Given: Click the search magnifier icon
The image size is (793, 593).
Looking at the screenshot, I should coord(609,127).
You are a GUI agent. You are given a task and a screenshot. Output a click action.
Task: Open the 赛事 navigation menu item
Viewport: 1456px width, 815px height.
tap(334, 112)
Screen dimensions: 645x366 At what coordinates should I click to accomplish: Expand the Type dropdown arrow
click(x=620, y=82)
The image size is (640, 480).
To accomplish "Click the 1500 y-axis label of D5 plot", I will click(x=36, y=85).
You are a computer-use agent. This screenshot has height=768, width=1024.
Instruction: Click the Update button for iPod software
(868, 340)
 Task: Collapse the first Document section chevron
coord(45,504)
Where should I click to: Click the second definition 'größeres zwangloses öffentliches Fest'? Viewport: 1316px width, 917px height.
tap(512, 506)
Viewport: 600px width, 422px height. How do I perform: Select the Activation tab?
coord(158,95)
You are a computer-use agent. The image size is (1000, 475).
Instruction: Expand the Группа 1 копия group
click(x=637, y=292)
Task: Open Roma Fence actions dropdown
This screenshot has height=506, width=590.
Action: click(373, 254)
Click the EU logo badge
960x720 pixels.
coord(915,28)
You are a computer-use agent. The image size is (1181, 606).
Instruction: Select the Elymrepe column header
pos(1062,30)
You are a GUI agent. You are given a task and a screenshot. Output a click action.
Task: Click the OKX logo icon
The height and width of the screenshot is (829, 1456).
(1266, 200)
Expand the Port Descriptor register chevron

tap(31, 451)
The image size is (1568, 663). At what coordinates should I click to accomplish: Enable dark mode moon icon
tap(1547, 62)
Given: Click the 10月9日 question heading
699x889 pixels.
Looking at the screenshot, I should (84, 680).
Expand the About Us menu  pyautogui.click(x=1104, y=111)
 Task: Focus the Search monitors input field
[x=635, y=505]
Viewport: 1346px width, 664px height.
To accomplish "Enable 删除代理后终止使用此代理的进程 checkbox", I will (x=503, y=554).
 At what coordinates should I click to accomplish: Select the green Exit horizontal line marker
==================================================
Nothing but lines that contain "agent" should appear in the answer. Copy each from the records.

## [Reply]
You are a GUI agent. You are given a task and a screenshot. Output a click action.
You are a computer-use agent. This screenshot has height=768, width=1024.
You are a computer-use agent. The image size is (1000, 475).
You are a computer-use agent. The image size is (1181, 606).
You are a GUI agent. You are given a task and a screenshot. Output a click action.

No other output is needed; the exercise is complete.